Copy each of the following entries word for word, leaving nothing out.
# # # # #
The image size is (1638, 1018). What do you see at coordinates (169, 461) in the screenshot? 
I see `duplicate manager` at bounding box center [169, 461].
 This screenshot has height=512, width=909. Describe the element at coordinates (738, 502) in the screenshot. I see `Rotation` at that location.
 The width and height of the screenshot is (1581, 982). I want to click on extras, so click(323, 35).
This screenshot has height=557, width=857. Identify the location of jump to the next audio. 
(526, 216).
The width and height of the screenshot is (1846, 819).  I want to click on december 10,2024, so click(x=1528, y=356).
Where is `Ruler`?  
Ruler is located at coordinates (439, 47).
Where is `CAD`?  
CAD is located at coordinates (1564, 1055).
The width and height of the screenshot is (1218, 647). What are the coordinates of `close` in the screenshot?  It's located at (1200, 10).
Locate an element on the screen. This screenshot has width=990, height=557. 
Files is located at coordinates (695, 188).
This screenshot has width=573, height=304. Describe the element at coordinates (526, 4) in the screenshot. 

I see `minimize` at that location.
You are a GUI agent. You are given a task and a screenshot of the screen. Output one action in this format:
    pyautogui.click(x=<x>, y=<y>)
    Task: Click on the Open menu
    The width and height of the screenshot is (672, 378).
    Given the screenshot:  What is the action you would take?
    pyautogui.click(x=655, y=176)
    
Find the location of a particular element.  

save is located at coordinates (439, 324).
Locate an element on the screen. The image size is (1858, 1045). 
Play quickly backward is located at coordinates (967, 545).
# # # # #
ANSWER IN FULL:
The image size is (1638, 1018). What do you see at coordinates (169, 461) in the screenshot? 
I see `duplicate manager` at bounding box center [169, 461].
 This screenshot has height=512, width=909. Describe the element at coordinates (738, 502) in the screenshot. I see `Rotation` at that location.
 The width and height of the screenshot is (1581, 982). I want to click on extras, so click(323, 35).
This screenshot has height=557, width=857. Identify the location of jump to the next audio. 
(526, 216).
The width and height of the screenshot is (1846, 819).  I want to click on december 10,2024, so click(x=1528, y=356).
Where is `Ruler`?  
Ruler is located at coordinates (439, 47).
Where is `CAD`?  
CAD is located at coordinates (1564, 1055).
The width and height of the screenshot is (1218, 647). What are the coordinates of `close` in the screenshot?  It's located at (1200, 10).
Locate an element on the screen. This screenshot has width=990, height=557. 
Files is located at coordinates (695, 188).
This screenshot has width=573, height=304. Describe the element at coordinates (526, 4) in the screenshot. 

I see `minimize` at that location.
You are a GUI agent. You are given a task and a screenshot of the screen. Output one action in this format:
    pyautogui.click(x=<x>, y=<y>)
    Task: Click on the Open menu
    The width and height of the screenshot is (672, 378).
    Given the screenshot:  What is the action you would take?
    pyautogui.click(x=655, y=176)
    
Find the location of a particular element.  

save is located at coordinates (439, 324).
Locate an element on the screen. The image size is (1858, 1045). 
Play quickly backward is located at coordinates (967, 545).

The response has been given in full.